• What you have to do
Would you return the lines from the one that contains "Visit Atlas Copco Group website (787, 2306)" to the last line of the entries below, exactly and with nothing added?

Saved entries:
+===+

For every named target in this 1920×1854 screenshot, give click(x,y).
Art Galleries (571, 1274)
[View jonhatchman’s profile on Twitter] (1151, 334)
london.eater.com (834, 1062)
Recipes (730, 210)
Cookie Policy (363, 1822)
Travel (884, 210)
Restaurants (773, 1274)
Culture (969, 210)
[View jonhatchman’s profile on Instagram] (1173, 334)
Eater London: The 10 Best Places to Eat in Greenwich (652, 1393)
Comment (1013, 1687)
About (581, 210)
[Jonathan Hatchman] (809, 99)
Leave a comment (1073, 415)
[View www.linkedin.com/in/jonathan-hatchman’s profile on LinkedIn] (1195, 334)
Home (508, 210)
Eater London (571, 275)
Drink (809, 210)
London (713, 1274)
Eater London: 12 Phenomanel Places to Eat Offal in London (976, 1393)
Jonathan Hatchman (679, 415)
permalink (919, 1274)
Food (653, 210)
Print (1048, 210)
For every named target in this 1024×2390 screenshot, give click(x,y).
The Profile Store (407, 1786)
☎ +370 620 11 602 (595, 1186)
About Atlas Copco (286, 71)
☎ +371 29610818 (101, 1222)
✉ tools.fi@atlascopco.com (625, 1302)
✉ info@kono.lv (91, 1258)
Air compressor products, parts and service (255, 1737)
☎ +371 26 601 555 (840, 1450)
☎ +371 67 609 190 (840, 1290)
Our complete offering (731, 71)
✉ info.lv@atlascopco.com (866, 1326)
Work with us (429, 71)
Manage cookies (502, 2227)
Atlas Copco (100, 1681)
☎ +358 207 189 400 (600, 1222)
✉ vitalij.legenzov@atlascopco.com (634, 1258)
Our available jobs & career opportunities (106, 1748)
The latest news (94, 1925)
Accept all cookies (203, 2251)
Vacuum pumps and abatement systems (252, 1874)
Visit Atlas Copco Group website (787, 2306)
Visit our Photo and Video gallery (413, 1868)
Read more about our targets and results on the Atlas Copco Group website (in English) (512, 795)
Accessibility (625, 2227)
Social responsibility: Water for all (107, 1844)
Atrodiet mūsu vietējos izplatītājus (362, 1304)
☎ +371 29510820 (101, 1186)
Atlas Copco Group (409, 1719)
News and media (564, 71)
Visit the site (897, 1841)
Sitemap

+===+

• Exercise result
Visit Atlas Copco Group website (787, 2306)
Visit our Photo and Video gallery (413, 1868)
Read more about our targets and results on the Atlas Copco Group website (in English) (512, 795)
Accessibility (625, 2227)
Social responsibility: Water for all (107, 1844)
Atrodiet mūsu vietējos izplatītājus (362, 1304)
☎ +371 29510820 (101, 1186)
Atlas Copco Group (409, 1719)
News and media (564, 71)
Visit the site (897, 1841)
Sitemap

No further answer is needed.